### Soal
Tuliskan kembali seluruh teks tentang etika dan hukum di bawah ini tanpa mengubah, menambah, atau menghilangkan satu kata pun.

Misalnya, seorang pegawai negeri diberhentikan oleh atasannya dengan keputusan
tata usaha negara berdasarkan hasil persidangan majelis kehormatan sebagai
institusi penegak kode etik yang menilai bahwa yang bersangkutan terbukti
melanggar kode etik dengan kategori sangat berat. Jika persoalan ini dibawa ke
pengadilan tata usaha negara sebagai institusi peradilan hukum, maka kesimpulannya
belum tentu dinyatakan sebagai pelanggaran hukum, meskipun institusi penegak
kode etik sebagai lembaga peradilan etik menyatakannya sebagai pelanggaran etik
dengan kategori sangat berat. Karena itu, keputusan tata usaha negara yang
melaksanakan putusan peradilan etika tidak mungkin dibawa ke ranah hukum dengan
memberikan kewenangan kepada pengadilan tata usaha negara untuk menilai keputusan
tata usaha negara yang menjalankan putusan peradilan etik tersebut ataupun
apalagi untuk menilai materi putusan institusi peradilan etika tersebut.
Bahkan, keempat, di samping lebih luas, etika
juga ibarat samudera yang luas, tempat hukum sebagai kapal keadilan dapat
berlayar lepas. Samudera tentu sangat luas terbentang, tetapi lebih daripada
itu, samudera yang luas itu juga harus dipahami sebagai tempat kapal hukum itu
mengapung kokoh untuk mewujudkan impian keadilan dalam kehidupan. Karena itu, Earl
Warren, Ketua Mahkamah Agung Amerika Serikat (1953-1969) pernah menyatakan, “In a civilized life, law floats in a sea of ethics. Each is
indispensable to civilization. Without law, we should be at the mercy of the
least scrupulous; without ethics, law could not exist”. (Di dalam kehidupan
yang beradab, hukum mengapung di atas samudera etika. Tanpa hukum, ibarat kita menyerahkan
hidup pada belas kasihan orang yang paling tidak berhati-hati; sedangkan tanpa etika,
hukum tidak akan ada).

### Daftar Entri
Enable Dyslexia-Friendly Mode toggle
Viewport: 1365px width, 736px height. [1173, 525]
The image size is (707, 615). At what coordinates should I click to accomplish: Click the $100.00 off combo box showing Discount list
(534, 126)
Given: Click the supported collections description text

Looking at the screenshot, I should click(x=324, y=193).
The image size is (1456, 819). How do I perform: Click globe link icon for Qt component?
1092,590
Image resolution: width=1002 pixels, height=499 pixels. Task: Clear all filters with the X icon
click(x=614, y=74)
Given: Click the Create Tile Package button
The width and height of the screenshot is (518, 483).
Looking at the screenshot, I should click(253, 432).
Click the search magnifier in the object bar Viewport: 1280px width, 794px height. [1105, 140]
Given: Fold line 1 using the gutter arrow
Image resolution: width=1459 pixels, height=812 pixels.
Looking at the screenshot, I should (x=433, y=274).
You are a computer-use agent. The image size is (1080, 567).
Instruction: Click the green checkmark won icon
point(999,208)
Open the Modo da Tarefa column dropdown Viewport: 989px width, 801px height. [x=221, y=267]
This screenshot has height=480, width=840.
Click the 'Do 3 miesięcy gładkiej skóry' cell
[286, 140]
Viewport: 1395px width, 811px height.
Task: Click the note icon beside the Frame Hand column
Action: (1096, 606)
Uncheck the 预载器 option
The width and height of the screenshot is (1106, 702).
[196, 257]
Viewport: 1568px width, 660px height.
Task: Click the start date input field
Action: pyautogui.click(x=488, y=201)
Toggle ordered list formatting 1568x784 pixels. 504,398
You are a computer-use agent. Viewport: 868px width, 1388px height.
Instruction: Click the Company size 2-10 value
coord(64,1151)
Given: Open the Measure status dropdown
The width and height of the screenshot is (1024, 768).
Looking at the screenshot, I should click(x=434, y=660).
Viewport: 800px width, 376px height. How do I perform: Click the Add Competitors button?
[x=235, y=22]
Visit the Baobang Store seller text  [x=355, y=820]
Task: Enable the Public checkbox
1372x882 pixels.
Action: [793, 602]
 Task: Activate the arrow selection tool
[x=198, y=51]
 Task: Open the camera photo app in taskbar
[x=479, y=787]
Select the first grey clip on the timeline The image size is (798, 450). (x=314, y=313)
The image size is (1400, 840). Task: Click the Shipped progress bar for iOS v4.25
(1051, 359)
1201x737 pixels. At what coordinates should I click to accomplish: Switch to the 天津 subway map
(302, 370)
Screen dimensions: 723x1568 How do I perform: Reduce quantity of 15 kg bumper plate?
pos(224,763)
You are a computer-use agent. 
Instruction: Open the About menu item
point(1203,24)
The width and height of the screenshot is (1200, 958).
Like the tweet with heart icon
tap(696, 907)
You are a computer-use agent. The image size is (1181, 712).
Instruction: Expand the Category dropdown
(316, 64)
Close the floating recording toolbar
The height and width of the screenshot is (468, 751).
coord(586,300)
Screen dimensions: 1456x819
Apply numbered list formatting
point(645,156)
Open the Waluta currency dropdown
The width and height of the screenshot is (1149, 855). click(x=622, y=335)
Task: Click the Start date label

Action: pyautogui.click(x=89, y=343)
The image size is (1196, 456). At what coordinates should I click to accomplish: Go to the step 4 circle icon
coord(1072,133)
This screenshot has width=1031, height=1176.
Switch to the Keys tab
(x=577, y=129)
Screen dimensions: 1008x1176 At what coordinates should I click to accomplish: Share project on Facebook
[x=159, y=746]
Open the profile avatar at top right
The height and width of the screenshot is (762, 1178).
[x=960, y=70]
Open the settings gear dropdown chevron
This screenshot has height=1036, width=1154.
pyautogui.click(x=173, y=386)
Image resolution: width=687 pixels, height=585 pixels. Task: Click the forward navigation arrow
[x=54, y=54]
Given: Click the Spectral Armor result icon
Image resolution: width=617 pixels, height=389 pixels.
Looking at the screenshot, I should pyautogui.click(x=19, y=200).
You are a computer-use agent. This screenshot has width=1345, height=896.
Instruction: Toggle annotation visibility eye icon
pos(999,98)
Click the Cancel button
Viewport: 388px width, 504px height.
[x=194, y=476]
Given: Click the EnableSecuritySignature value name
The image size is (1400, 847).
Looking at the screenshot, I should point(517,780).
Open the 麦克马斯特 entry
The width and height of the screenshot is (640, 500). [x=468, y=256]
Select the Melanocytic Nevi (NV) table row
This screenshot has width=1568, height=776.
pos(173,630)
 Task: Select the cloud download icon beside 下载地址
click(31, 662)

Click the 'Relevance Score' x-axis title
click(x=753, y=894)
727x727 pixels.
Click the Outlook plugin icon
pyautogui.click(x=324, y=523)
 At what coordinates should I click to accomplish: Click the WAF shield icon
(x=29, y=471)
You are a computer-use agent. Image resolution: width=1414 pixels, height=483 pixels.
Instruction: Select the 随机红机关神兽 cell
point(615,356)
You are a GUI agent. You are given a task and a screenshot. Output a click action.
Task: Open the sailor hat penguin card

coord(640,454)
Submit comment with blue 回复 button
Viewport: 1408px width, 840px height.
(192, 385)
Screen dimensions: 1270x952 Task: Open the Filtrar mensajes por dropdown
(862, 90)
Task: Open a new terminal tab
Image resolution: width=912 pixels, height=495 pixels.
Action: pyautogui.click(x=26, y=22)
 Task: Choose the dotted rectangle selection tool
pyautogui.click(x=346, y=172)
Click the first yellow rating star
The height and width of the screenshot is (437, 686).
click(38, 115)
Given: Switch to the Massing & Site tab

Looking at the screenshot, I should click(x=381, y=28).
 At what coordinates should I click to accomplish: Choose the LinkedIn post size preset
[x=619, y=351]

### Jawaban Soal
Misalnya, seorang pegawai negeri diberhentikan oleh atasannya dengan keputusan
tata usaha negara berdasarkan hasil persidangan majelis kehormatan sebagai
institusi penegak kode etik yang menilai bahwa yang bersangkutan terbukti
melanggar kode etik dengan kategori sangat berat. Jika persoalan ini dibawa ke
pengadilan tata usaha negara sebagai institusi peradilan hukum, maka kesimpulannya
belum tentu dinyatakan sebagai pelanggaran hukum, meskipun institusi penegak
kode etik sebagai lembaga peradilan etik menyatakannya sebagai pelanggaran etik
dengan kategori sangat berat. Karena itu, keputusan tata usaha negara yang
melaksanakan putusan peradilan etika tidak mungkin dibawa ke ranah hukum dengan
memberikan kewenangan kepada pengadilan tata usaha negara untuk menilai keputusan
tata usaha negara yang menjalankan putusan peradilan etik tersebut ataupun
apalagi untuk menilai materi putusan institusi peradilan etika tersebut.
Bahkan, keempat, di samping lebih luas, etika
juga ibarat samudera yang luas, tempat hukum sebagai kapal keadilan dapat
berlayar lepas. Samudera tentu sangat luas terbentang, tetapi lebih daripada
itu, samudera yang luas itu juga harus dipahami sebagai tempat kapal hukum itu
mengapung kokoh untuk mewujudkan impian keadilan dalam kehidupan. Karena itu, Earl
Warren, Ketua Mahkamah Agung Amerika Serikat (1953-1969) pernah menyatakan, “In a civilized life, law floats in a sea of ethics. Each is
indispensable to civilization. Without law, we should be at the mercy of the
least scrupulous; without ethics, law could not exist”. (Di dalam kehidupan
yang beradab, hukum mengapung di atas samudera etika. Tanpa hukum, ibarat kita menyerahkan
hidup pada belas kasihan orang yang paling tidak berhati-hati; sedangkan tanpa etika,
hukum tidak akan ada).